O PL seria contraditório com a recomendação da Organização das Nações Unidas para Alimentação e Agricultura de aumentar as restrições em relação ao uso de agrotóxicos, já que seu uso apresenta “riscos à saúde humana e outras formas de vida”. Além disso, apontou para o fato de que o Brasil já é o campeão no uso dessas substâncias.
Leonardo Melgarejo, integrante da Associação Brasileira de Agroecologia e ex-membro da Comissão Técnica Nacional de Biossegurança (CTNBio), lembrou que entre 2007 e 2014, houve 25 mil registros de intoxicações por conta do uso dessas substâncias.
“Levando-se em conta estimativas de subnotificação, para cada caso registrado, há 50 não registrados. Isso significa 1,25 milhão de pessoas intoxicadas [nesse período]”, diz Melgarejo.
Daniel Gaio, secretário nacional de Meio Ambiente da Central Única dos Trabalhadores (CUT), concorda: “Um estudo da OIT aponta que, por ano, mais de 7 milhões de trabalhadores em países em desenvolvimento são acometidos por intoxicação, na indústria química ou na produção agrícola. Isso sabendo que muitos agricultores, quando conseguem ter acesso a um hospital, não são classificados como vítimas de agrotóxicos”.
“Uma das maiores falácias é de que existem estudos que apontam a possibilidade de uso seguro de agrotóxicos. Não há dose mínima segura para um produto que se combina com outros dentro do organismo humano”, complementa Melgarejo.
Fitossanitários
O representante da CTNBio também critica a troca de denominação para as substâncias: “a alteração significa uma ocultação, que é um verdadeiro crime contra os consumidores”.

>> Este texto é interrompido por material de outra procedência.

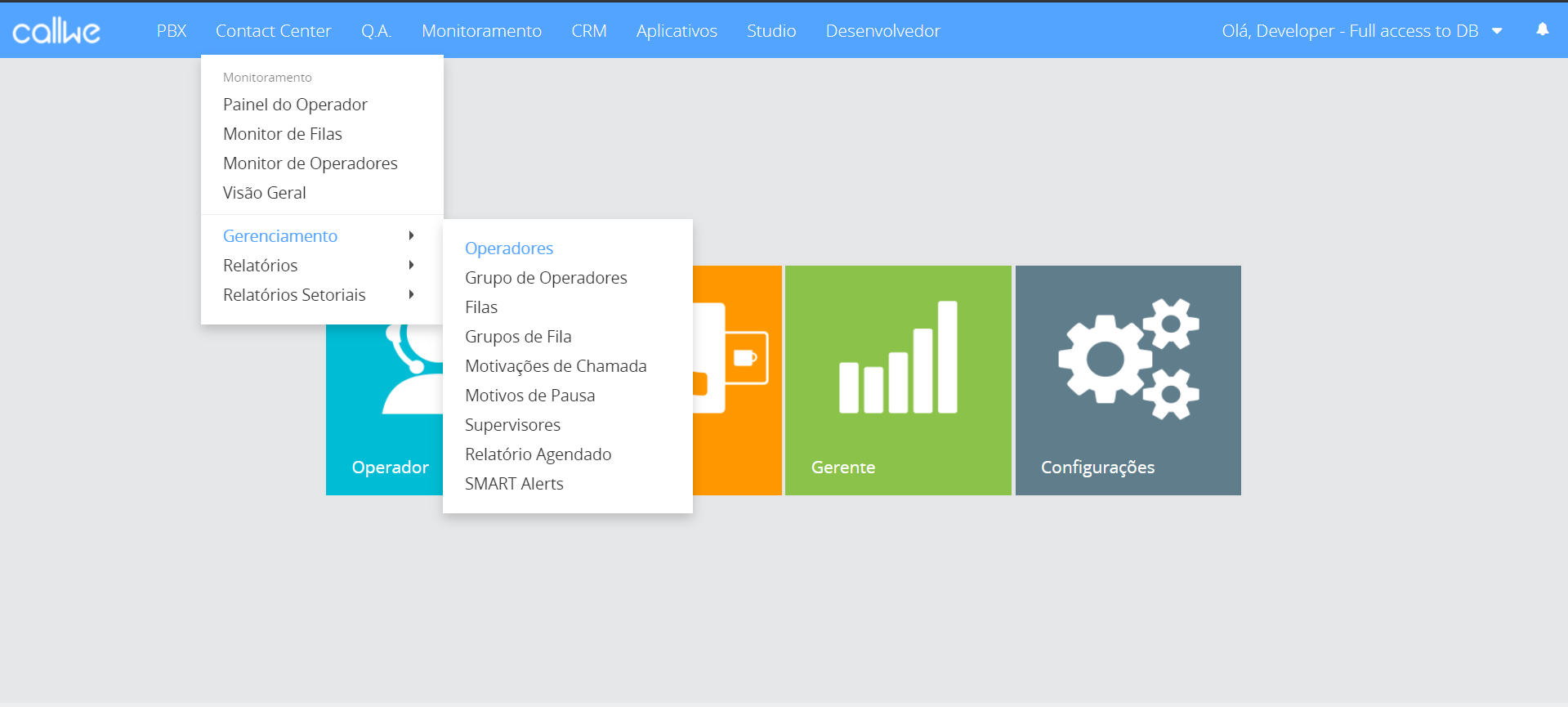Click Relatório Agendado option
1568x707 pixels.
(x=538, y=454)
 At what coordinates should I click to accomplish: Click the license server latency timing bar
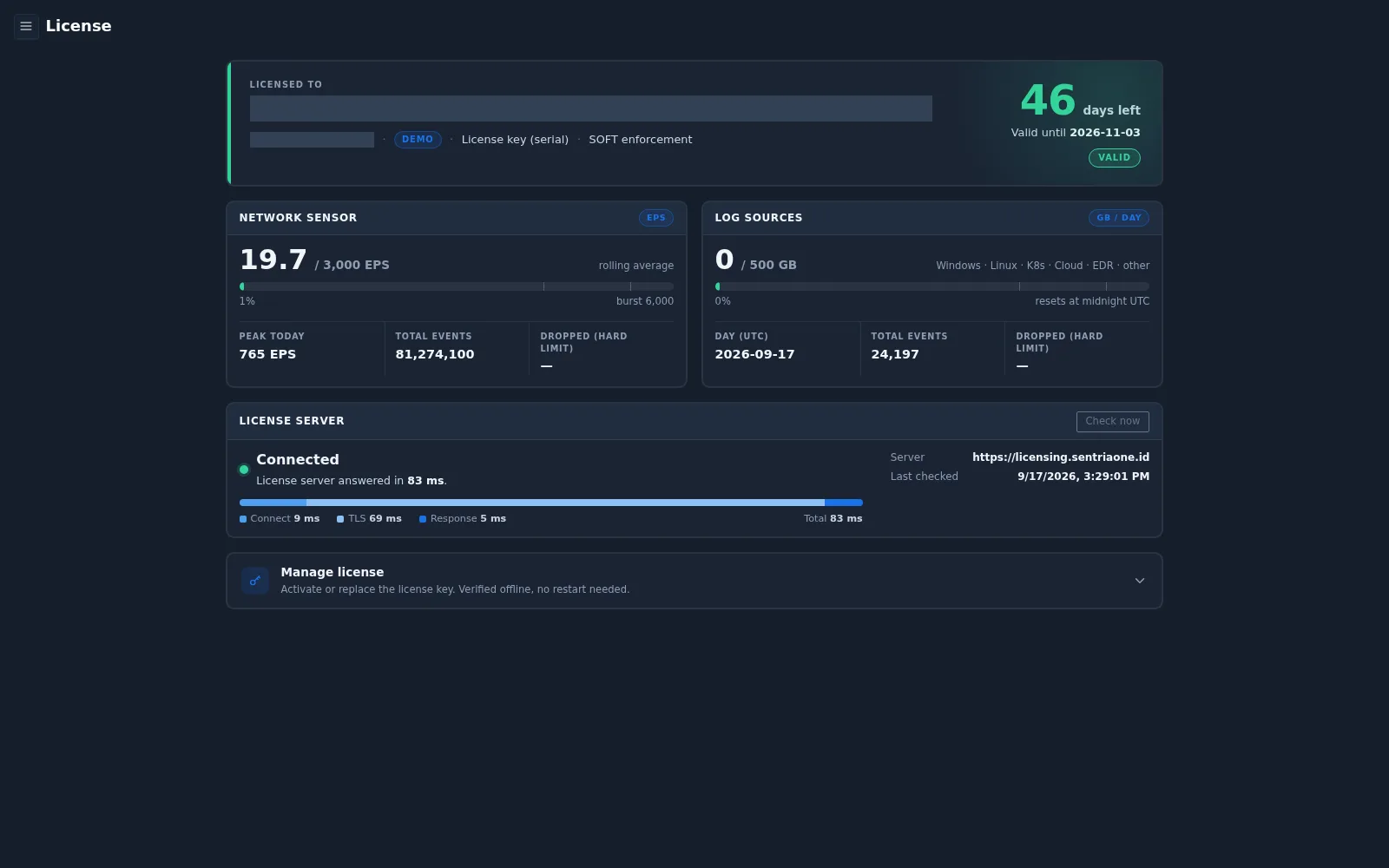551,503
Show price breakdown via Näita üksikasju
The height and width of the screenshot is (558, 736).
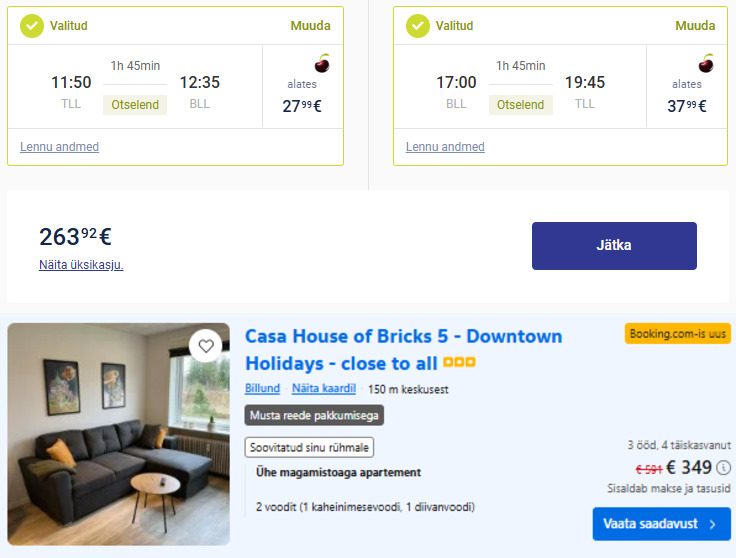tap(81, 265)
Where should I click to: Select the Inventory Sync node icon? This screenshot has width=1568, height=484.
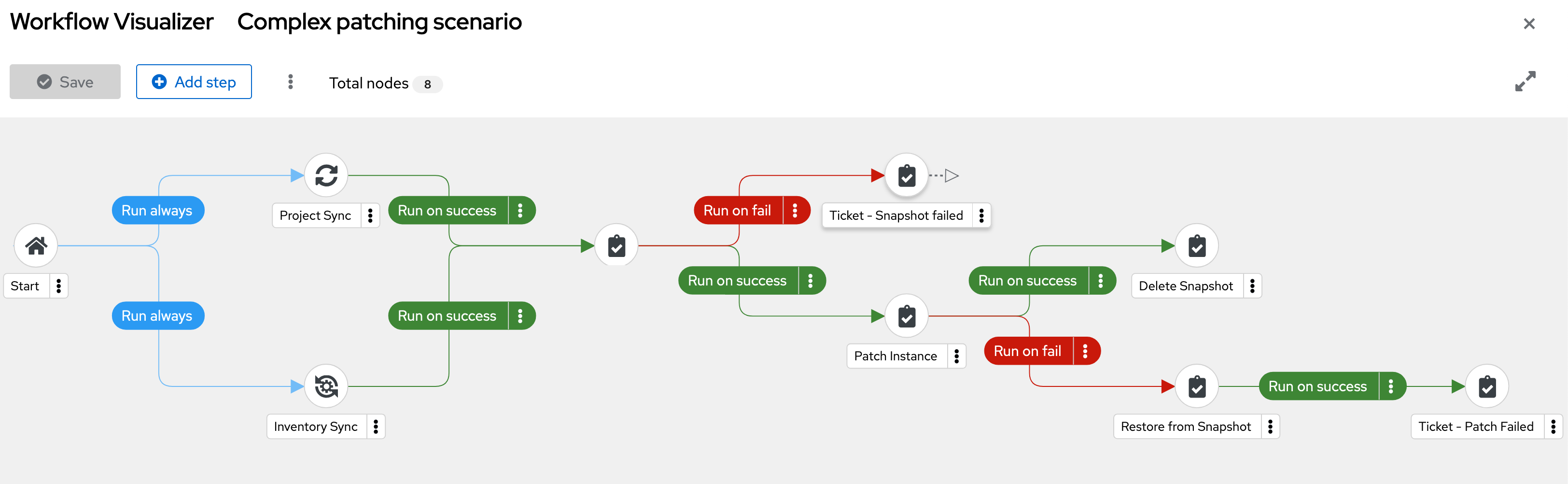(326, 386)
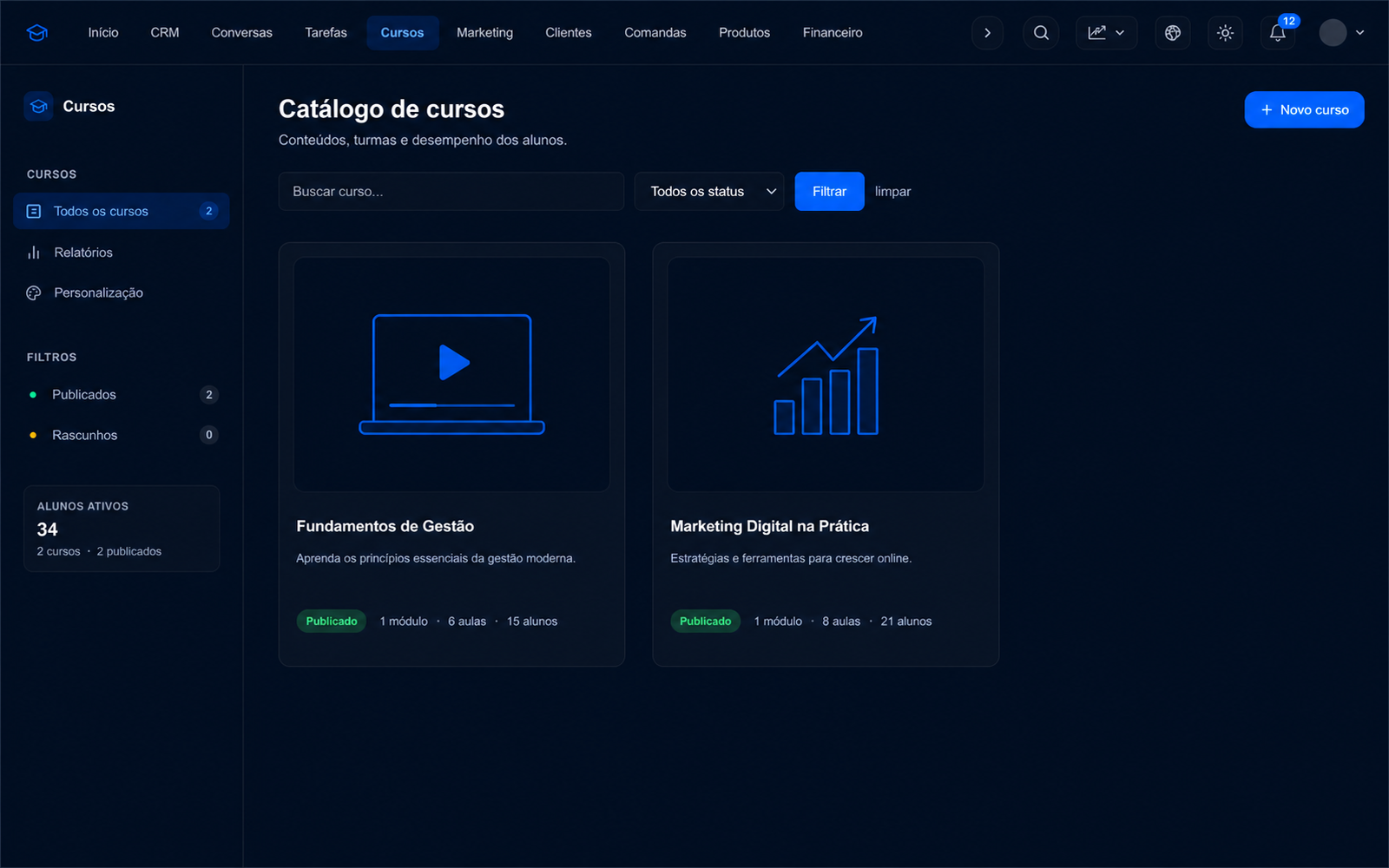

Tal opinião foi compartilhada por Ana Paula Bortoletto, nutricionista e pesquisadora do Instituto Brasileiro de Defesa do Consumidor (Idec). “Em nosso entendimento, [a alteração de nomenclatura] fere o direito do consumidor à informação”, complementa.
Marcelo Novaes, defensor público no estado de São Paulo, afirma que a troca ataca o Tratado de Roterdã, assinado pelo Brasil e que utiliza o termo agrotóxico.
“Contraria a lógica do sistema jurídico, que estabelece que a norma superior [no caso, o tratado] orienta as inferiores”. Para ele, por conta dos impactos na saúde da população, o projeto pode ser considerado “assassino”.
Bortoletto afirma que a ideia de concentrar o processo de liberação de agrotóxicos em apenas um órgão segue o modelo dos organismos geneticamente modificados, cujo registro é discutido no CTNBio.
“Um modelo como o da CTNBio é problemático, já que vários membros apresentam conflito de interesse: [o resultado é que] nenhum transgênico foi barrado”, disse.
Resposta
A reportagem entrou em contato com o deputado Covatti Filho para comentar o teor do projeto, mas não obteve retorno.